* SOURCE RECORDS *
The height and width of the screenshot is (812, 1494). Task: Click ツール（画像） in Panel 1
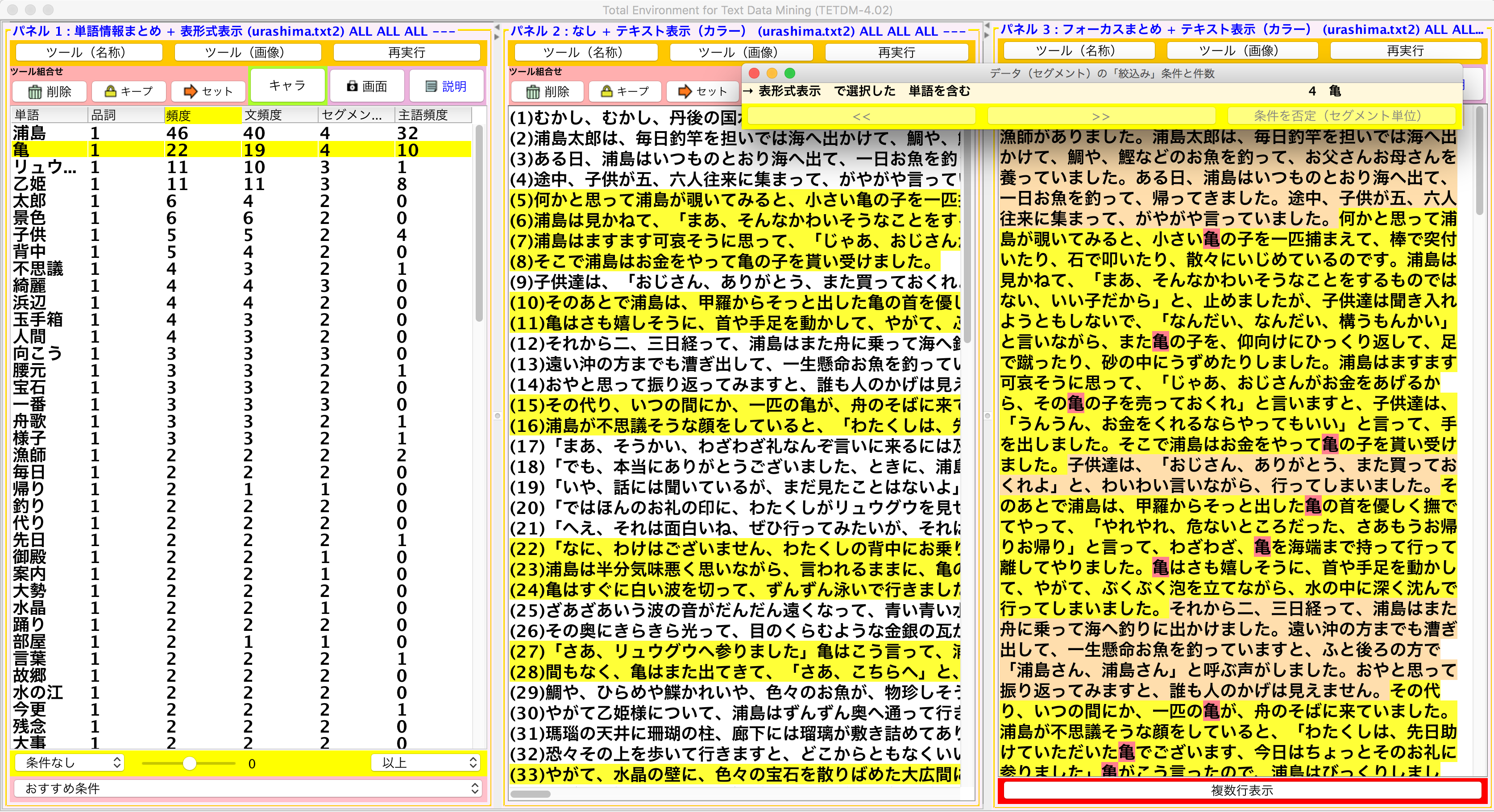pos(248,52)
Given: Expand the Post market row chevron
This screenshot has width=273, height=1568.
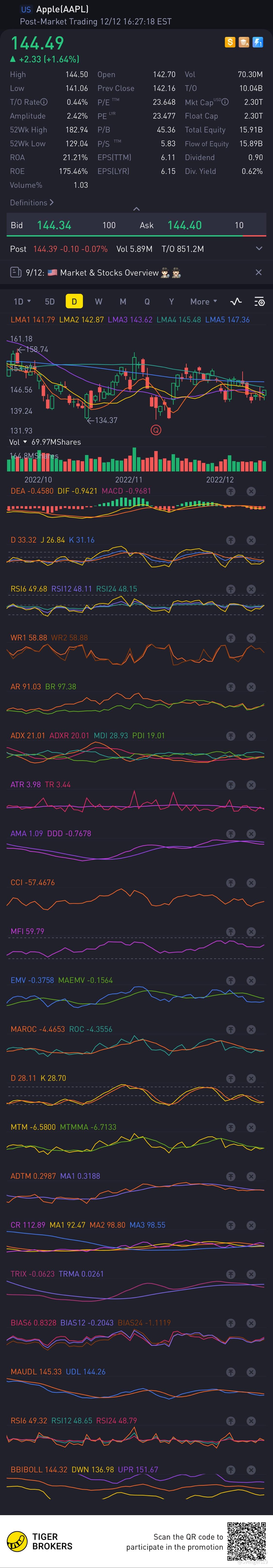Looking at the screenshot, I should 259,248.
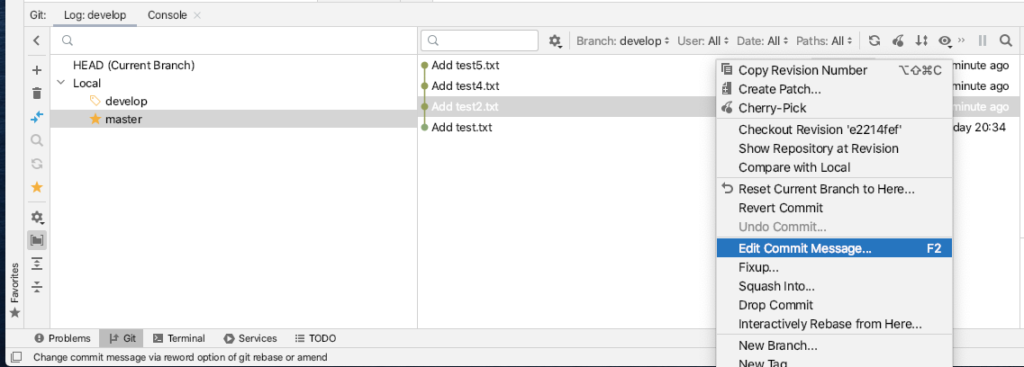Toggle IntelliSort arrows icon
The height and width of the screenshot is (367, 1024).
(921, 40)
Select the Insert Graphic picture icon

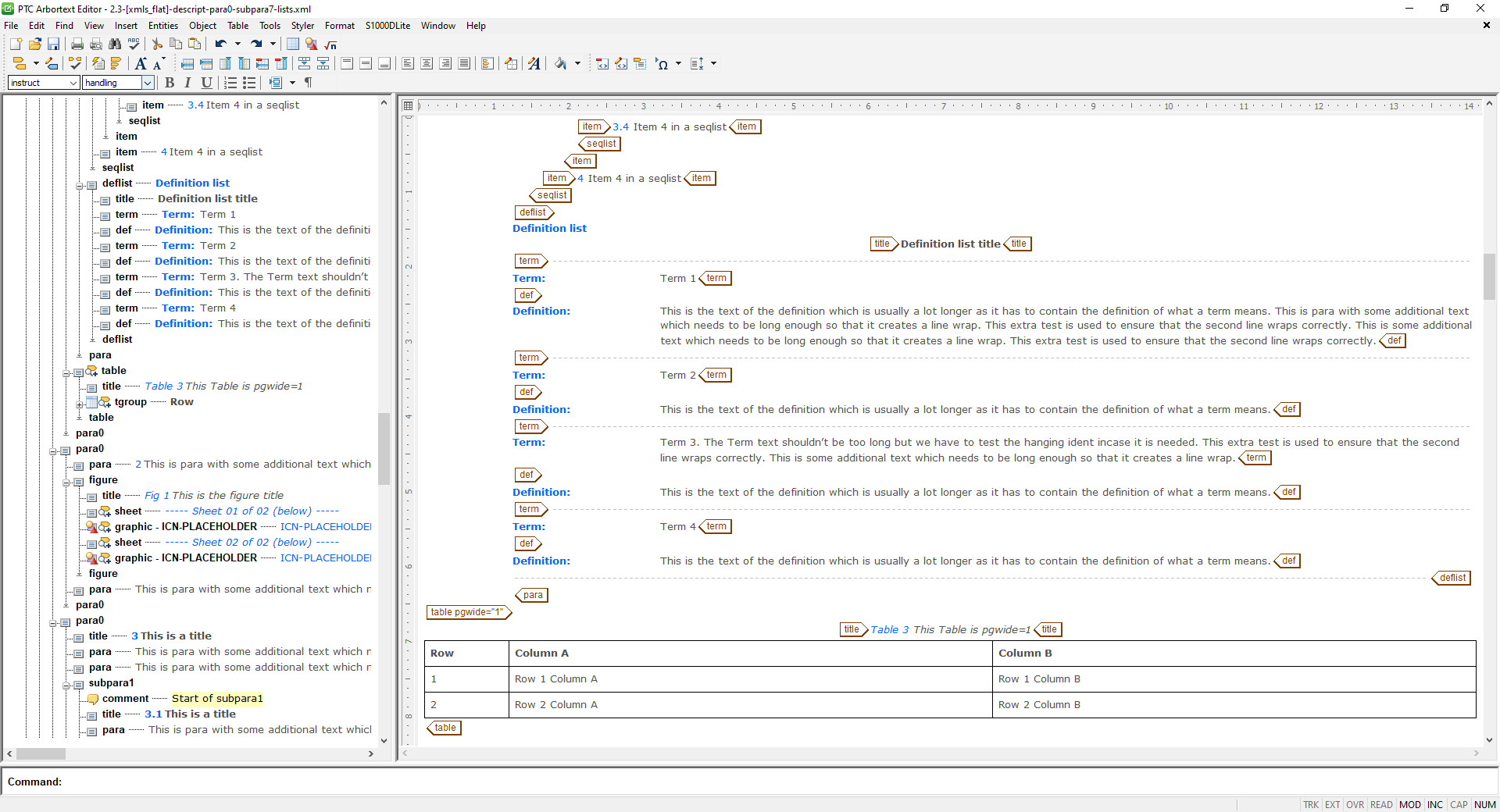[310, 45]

* WHAT TO WORK ON *
Count the lines in the material above that contain the string "width", treating uppercase and lowercase as different. Reply with the number alone.

* CORRECT RESPONSE *
3